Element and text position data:
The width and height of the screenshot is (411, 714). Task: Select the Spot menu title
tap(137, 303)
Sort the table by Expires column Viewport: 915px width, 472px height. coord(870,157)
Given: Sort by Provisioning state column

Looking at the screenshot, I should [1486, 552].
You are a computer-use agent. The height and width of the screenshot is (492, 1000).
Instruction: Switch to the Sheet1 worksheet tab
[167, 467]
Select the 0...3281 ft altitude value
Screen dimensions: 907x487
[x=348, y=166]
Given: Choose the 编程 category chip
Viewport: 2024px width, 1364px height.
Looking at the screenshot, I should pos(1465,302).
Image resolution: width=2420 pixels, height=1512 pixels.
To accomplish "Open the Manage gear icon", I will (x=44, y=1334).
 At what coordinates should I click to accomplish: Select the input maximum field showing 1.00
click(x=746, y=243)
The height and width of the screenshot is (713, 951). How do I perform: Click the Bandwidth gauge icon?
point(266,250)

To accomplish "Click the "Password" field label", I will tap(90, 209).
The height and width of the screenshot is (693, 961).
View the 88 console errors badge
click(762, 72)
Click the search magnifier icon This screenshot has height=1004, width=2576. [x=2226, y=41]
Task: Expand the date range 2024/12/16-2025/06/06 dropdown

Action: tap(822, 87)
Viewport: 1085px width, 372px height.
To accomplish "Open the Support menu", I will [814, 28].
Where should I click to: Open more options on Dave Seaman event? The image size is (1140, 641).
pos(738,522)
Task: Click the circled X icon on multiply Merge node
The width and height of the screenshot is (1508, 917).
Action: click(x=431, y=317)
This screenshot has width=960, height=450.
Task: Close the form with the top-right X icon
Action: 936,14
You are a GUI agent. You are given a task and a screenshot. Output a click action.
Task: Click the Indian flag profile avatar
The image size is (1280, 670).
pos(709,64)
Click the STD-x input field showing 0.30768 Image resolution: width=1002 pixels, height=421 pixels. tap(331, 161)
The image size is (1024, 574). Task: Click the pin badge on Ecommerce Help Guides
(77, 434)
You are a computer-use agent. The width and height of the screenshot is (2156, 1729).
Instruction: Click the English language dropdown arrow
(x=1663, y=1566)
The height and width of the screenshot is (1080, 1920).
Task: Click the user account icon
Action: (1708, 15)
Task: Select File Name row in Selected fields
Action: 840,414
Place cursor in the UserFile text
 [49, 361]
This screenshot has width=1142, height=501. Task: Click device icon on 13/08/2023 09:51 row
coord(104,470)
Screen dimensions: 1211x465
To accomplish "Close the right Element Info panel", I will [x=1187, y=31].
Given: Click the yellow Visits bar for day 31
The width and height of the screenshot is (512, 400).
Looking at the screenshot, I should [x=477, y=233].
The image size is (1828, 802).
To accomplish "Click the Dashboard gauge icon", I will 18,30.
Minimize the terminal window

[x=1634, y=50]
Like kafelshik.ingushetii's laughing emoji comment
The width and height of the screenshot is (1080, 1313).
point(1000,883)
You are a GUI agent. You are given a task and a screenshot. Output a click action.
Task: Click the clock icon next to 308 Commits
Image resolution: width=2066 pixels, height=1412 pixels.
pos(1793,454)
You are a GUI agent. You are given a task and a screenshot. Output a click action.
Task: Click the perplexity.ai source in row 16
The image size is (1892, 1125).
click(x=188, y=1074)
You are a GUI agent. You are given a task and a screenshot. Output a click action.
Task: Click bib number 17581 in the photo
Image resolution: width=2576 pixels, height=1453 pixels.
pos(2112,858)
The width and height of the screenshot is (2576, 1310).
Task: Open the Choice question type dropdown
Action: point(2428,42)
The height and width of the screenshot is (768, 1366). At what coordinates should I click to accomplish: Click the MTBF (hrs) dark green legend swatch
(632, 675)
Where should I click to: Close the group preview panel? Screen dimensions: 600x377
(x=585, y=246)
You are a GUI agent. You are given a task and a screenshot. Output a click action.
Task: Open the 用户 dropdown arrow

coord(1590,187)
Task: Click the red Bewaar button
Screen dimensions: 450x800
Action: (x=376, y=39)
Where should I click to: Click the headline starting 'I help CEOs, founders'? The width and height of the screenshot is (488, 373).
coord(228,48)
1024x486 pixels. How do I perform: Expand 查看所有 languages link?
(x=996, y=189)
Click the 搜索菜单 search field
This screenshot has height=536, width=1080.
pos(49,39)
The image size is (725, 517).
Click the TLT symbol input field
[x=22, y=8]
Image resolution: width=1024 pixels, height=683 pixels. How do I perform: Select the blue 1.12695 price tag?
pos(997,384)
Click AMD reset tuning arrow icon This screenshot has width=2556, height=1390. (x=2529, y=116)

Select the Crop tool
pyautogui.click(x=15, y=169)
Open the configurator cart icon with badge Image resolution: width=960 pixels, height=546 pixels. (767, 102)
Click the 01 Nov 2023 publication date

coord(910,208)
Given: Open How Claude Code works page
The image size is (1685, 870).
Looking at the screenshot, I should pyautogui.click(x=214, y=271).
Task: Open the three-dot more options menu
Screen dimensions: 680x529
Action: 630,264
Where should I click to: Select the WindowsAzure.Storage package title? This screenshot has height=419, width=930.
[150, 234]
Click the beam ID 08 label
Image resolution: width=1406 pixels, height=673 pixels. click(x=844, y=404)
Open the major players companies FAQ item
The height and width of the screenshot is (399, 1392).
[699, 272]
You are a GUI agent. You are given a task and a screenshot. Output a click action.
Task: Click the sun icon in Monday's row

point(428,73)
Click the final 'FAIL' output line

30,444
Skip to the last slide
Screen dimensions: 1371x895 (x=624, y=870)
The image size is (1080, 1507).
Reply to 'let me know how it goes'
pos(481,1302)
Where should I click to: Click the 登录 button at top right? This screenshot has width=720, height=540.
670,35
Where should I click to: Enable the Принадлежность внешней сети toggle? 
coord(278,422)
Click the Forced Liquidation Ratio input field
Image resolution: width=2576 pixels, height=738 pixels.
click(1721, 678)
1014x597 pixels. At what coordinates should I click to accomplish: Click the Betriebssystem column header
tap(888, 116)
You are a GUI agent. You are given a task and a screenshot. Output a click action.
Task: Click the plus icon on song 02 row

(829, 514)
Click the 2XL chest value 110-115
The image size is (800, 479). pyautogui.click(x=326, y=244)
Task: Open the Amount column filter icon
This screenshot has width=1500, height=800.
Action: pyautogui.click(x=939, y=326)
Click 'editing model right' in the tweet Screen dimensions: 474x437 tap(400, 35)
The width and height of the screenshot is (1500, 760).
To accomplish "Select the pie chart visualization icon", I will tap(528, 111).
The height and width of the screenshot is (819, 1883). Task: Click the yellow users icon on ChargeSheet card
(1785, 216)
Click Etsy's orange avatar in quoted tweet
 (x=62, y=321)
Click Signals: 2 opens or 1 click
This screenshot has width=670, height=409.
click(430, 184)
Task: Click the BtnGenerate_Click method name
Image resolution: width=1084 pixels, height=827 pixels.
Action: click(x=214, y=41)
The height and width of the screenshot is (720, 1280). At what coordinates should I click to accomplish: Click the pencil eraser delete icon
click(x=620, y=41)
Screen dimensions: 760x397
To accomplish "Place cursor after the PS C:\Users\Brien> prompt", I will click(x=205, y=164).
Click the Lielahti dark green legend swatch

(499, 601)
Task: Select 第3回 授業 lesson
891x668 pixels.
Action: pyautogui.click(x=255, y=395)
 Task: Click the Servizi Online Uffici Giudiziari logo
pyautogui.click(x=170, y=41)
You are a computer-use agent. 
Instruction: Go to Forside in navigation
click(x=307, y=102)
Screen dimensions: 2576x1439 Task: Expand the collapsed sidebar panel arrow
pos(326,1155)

Given instruction » Copy out every one of the lines above without changing anything.

Output »
The width and height of the screenshot is (411, 714). Task: Select the Spot menu title
tap(137, 303)
Sort the table by Expires column Viewport: 915px width, 472px height. coord(870,157)
Given: Sort by Provisioning state column

Looking at the screenshot, I should [1486, 552].
You are a computer-use agent. The height and width of the screenshot is (492, 1000).
Instruction: Switch to the Sheet1 worksheet tab
[167, 467]
Select the 0...3281 ft altitude value
Screen dimensions: 907x487
[x=348, y=166]
Given: Choose the 编程 category chip
Viewport: 2024px width, 1364px height.
Looking at the screenshot, I should pos(1465,302).
Image resolution: width=2420 pixels, height=1512 pixels.
To accomplish "Open the Manage gear icon", I will (x=44, y=1334).
 At what coordinates should I click to accomplish: Select the input maximum field showing 1.00
click(x=746, y=243)
The height and width of the screenshot is (713, 951). How do I perform: Click the Bandwidth gauge icon?
point(266,250)

To accomplish "Click the "Password" field label", I will tap(90, 209).
The height and width of the screenshot is (693, 961).
View the 88 console errors badge
click(762, 72)
Click the search magnifier icon This screenshot has height=1004, width=2576. [x=2226, y=41]
Task: Expand the date range 2024/12/16-2025/06/06 dropdown

Action: tap(822, 87)
Viewport: 1085px width, 372px height.
To accomplish "Open the Support menu", I will [814, 28].
Where should I click to: Open more options on Dave Seaman event? The image size is (1140, 641).
pos(738,522)
Task: Click the circled X icon on multiply Merge node
The width and height of the screenshot is (1508, 917).
Action: click(x=431, y=317)
This screenshot has width=960, height=450.
Task: Close the form with the top-right X icon
Action: 936,14
You are a GUI agent. You are given a task and a screenshot. Output a click action.
Task: Click the Indian flag profile avatar
The image size is (1280, 670).
pos(709,64)
Click the STD-x input field showing 0.30768 Image resolution: width=1002 pixels, height=421 pixels. tap(331, 161)
The image size is (1024, 574). Task: Click the pin badge on Ecommerce Help Guides
(77, 434)
You are a computer-use agent. The width and height of the screenshot is (2156, 1729).
Instruction: Click the English language dropdown arrow
(x=1663, y=1566)
The height and width of the screenshot is (1080, 1920).
Task: Click the user account icon
Action: (1708, 15)
Task: Select File Name row in Selected fields
Action: 840,414
Place cursor in the UserFile text
 [49, 361]
This screenshot has width=1142, height=501. Task: Click device icon on 13/08/2023 09:51 row
coord(104,470)
Screen dimensions: 1211x465
To accomplish "Close the right Element Info panel", I will [x=1187, y=31].
Given: Click the yellow Visits bar for day 31
The width and height of the screenshot is (512, 400).
Looking at the screenshot, I should [x=477, y=233].
The image size is (1828, 802).
To accomplish "Click the Dashboard gauge icon", I will 18,30.
Minimize the terminal window

[x=1634, y=50]
Like kafelshik.ingushetii's laughing emoji comment
The width and height of the screenshot is (1080, 1313).
point(1000,883)
You are a GUI agent. You are given a task and a screenshot. Output a click action.
Task: Click the clock icon next to 308 Commits
Image resolution: width=2066 pixels, height=1412 pixels.
pos(1793,454)
You are a GUI agent. You are given a task and a screenshot. Output a click action.
Task: Click the perplexity.ai source in row 16
The image size is (1892, 1125).
click(x=188, y=1074)
You are a GUI agent. You are given a task and a screenshot. Output a click action.
Task: Click bib number 17581 in the photo
Image resolution: width=2576 pixels, height=1453 pixels.
pos(2112,858)
The width and height of the screenshot is (2576, 1310).
Task: Open the Choice question type dropdown
Action: point(2428,42)
The height and width of the screenshot is (768, 1366). At what coordinates should I click to accomplish: Click the MTBF (hrs) dark green legend swatch
(632, 675)
Where should I click to: Close the group preview panel? Screen dimensions: 600x377
(x=585, y=246)
You are a GUI agent. You are given a task and a screenshot. Output a click action.
Task: Open the 用户 dropdown arrow

coord(1590,187)
Task: Click the red Bewaar button
Screen dimensions: 450x800
Action: (x=376, y=39)
Where should I click to: Click the headline starting 'I help CEOs, founders'? The width and height of the screenshot is (488, 373).
coord(228,48)
1024x486 pixels. How do I perform: Expand 查看所有 languages link?
(x=996, y=189)
Click the 搜索菜单 search field
This screenshot has height=536, width=1080.
pos(49,39)
The image size is (725, 517).
Click the TLT symbol input field
[x=22, y=8]
Image resolution: width=1024 pixels, height=683 pixels. How do I perform: Select the blue 1.12695 price tag?
pos(997,384)
Click AMD reset tuning arrow icon This screenshot has width=2556, height=1390. (x=2529, y=116)

Select the Crop tool
pyautogui.click(x=15, y=169)
Open the configurator cart icon with badge Image resolution: width=960 pixels, height=546 pixels. (767, 102)
Click the 01 Nov 2023 publication date

coord(910,208)
Given: Open How Claude Code works page
The image size is (1685, 870).
Looking at the screenshot, I should pyautogui.click(x=214, y=271).
Task: Open the three-dot more options menu
Screen dimensions: 680x529
Action: 630,264
Where should I click to: Select the WindowsAzure.Storage package title? This screenshot has height=419, width=930.
[150, 234]
Click the beam ID 08 label
Image resolution: width=1406 pixels, height=673 pixels. click(x=844, y=404)
Open the major players companies FAQ item
The height and width of the screenshot is (399, 1392).
[699, 272]
You are a GUI agent. You are given a task and a screenshot. Output a click action.
Task: Click the sun icon in Monday's row

point(428,73)
Click the final 'FAIL' output line

30,444
Skip to the last slide
Screen dimensions: 1371x895 (x=624, y=870)
The image size is (1080, 1507).
Reply to 'let me know how it goes'
pos(481,1302)
Where should I click to: Click the 登录 button at top right? This screenshot has width=720, height=540.
670,35
Where should I click to: Enable the Принадлежность внешней сети toggle? 
coord(278,422)
Click the Forced Liquidation Ratio input field
Image resolution: width=2576 pixels, height=738 pixels.
click(1721, 678)
1014x597 pixels. At what coordinates should I click to accomplish: Click the Betriebssystem column header
tap(888, 116)
You are a GUI agent. You are given a task and a screenshot. Output a click action.
Task: Click the plus icon on song 02 row

(829, 514)
Click the 2XL chest value 110-115
The image size is (800, 479). pyautogui.click(x=326, y=244)
Task: Open the Amount column filter icon
This screenshot has width=1500, height=800.
Action: pyautogui.click(x=939, y=326)
Click 'editing model right' in the tweet Screen dimensions: 474x437 tap(400, 35)
The width and height of the screenshot is (1500, 760).
To accomplish "Select the pie chart visualization icon", I will tap(528, 111).
The height and width of the screenshot is (819, 1883). Task: Click the yellow users icon on ChargeSheet card
(1785, 216)
Click Etsy's orange avatar in quoted tweet
 (x=62, y=321)
Click Signals: 2 opens or 1 click
This screenshot has width=670, height=409.
click(430, 184)
Task: Click the BtnGenerate_Click method name
Image resolution: width=1084 pixels, height=827 pixels.
Action: click(x=214, y=41)
The height and width of the screenshot is (720, 1280). At what coordinates should I click to accomplish: Click the pencil eraser delete icon
click(x=620, y=41)
Screen dimensions: 760x397
To accomplish "Place cursor after the PS C:\Users\Brien> prompt", I will click(x=205, y=164).
Click the Lielahti dark green legend swatch

(499, 601)
Task: Select 第3回 授業 lesson
891x668 pixels.
Action: pyautogui.click(x=255, y=395)
 Task: Click the Servizi Online Uffici Giudiziari logo
pyautogui.click(x=170, y=41)
You are a computer-use agent. 
Instruction: Go to Forside in navigation
click(x=307, y=102)
Screen dimensions: 2576x1439 Task: Expand the collapsed sidebar panel arrow
pos(326,1155)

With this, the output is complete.